November 22, 2024

Artist Interview: Justin Coombes

Justin Coombe’s exhibition at the Paradise Row Gallery, Halcyon Song, was a compelling series of photo-text vignettes which told the story of a female Kingfisher on her search along the Regent’s Canal for a nesting site. I spoke with Justin about the relationship between art and literature, words and images.

FB: The way the exhibition has been curated means that the viewer need not relate sonnet to image. We can read the poems in series, and then turn and view the images. Is there a particular reason for this?

JC: The installation as it stands is the closest I feel I could come in this instance to finding an equivalent to the book form. It is itself an edited version of the book of the same name. Why not simply place the texts side by side with the images? Because this would suggest that the works are somehow ‘diptychs’ or collages, which they are not. I do not want the viewer to be able to take in both image and text in a simultaneous viewing.  What I am trying to encourage is a readiness in the viewer/reader to hold the spirit of a poem in their head whilst they look at the image to which it relates, and for this process to happen in reverse also: to have the image hover in their mind whilst they read its attendant poem. This happens quite naturally in the Halcyon Song book, by the way I sequence images and texts over a number of pages: each poem is followed on the subsequent double page spread by the image that completes the work. Obviously, in the spatial form of an exhibition, one cannot dictate a sense of sequence quite so readily. But with the aid of the gallery plan, the viewer can see that the sonnets form a sequence from left to right: that their counterpart photographs, both sonnet and picture, have the same titles. So they can be ‘read’ as purely textual or visual sequences, but in the same way a reader might flick though a book or read it in reverse should they choose, the installation prompts them to perform a kind of physical and mental dance: between the images on the wall and their counterpart texts and back again.
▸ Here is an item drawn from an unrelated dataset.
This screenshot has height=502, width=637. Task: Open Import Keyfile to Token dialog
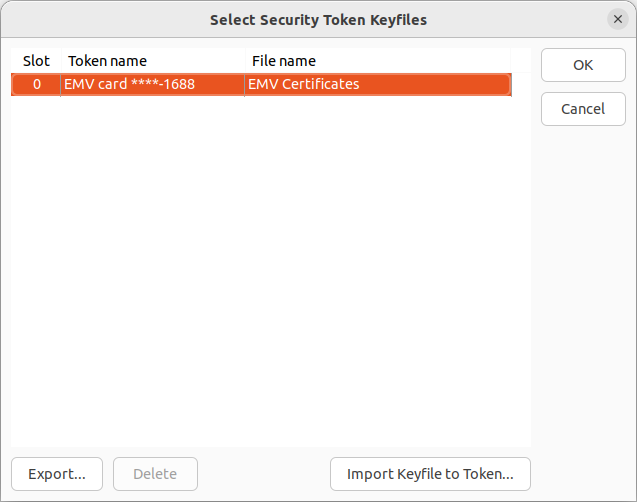tap(430, 474)
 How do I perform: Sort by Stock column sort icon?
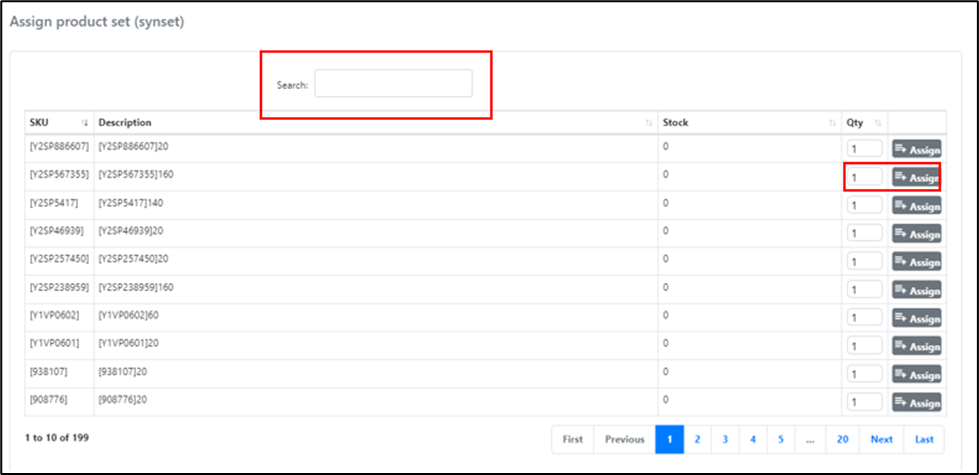tap(832, 123)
FB: Do you think there is a relationship, a kind of harmony perhaps, between visual languages and written languages? Do you work on the basis of this, or are you looking for moments of discord?

JC: There is undoubtedly both a harmony and disharmony between visual and written languages. I am looking for both of those moments. I think in my best works, a kind of awkwardness, in composition, in wording, assumes a strange kind of beauty of its own.

FB: The Halcyon is a mythical bird, in the photo-text vignette ‘Ghost at the Feast’ you also reference Coleridge’s Albatross, what significance do birds have for you?

JC: The greatest significance of birds for me at the moment is that I hate them! I suffer from insomnia and the blackbirds and starlings in the tree near my bedroom window wake me too early each day. But birds hold a great mytho-poetic significance for me. I like to tap into historical or mythical uses of creatures and try to blend those uses into my own personal mythology. The ‘halcyon’ of Halcyon Song is both the bird of mythology and an improvisation upon, a fictionalisation of, a real person in my life.

FB: Can you explain your aesthetic of the urban pastoral?

JC: As is the case with my use of bird iconography, I see the ‘urban pastoral’ aesthetic as being very well worn territory, especially in photography, which is an urban medium that often tries to work against its urbanity. But that is part of its pull for me. When you work with cliché, there is room to lose yourself in certain histories and hopefully regenerate or renew them. I made a series four years ago called ‘Urban Pastoral’ which transposed memories I had of my childhood in the country into contemporary city scenes. For me personally, the transition from the ‘pastoral’ of childhood innocence to the hardness of urban life has been a literal one, and like many London dwellers, I have a love-hate relationship to the city. This transition from the pastoral to the urban has often been invoked in literature as a metaphor for growing up. There is a pain in acknowledging that we have lost the pastoral that many of us had in childhood, but one must acknowledge it, and continue to look for the pastoral, the Edenic, within the adult world.

FB: What’s the significance of the location of your Halcyon story, Regent’s Canal?

JC: Regents Canal covers my journey from my flat to my studio, a journey I of course make quite regularly. Around the time I first conceived of Halcyon Song I was reading Joyce’s Ulysses and wanted to make a project that described a daily, familiar journey of some sort. From this I developed the idea of the kingfisher’s search for a nest taking place over the course of a day, and this itself being a microcosm of her world and a longer term search for home and for meaning.

FB: Do you think the same kinds of things inspire you visually in your photographs and your writing? Light, reflections on water?

JC: Yes and no. I think one of the qualities that make my art interesting, flawed, and self-regenerating is this: I often try to achieve the impossible, for example, to capture a mood in a photograph I am staging that can only ever exist at the level of the phrase that has inspired it. Both photography and writing seem well suited to finding reflections and echoes: of the past; of history, and of desire.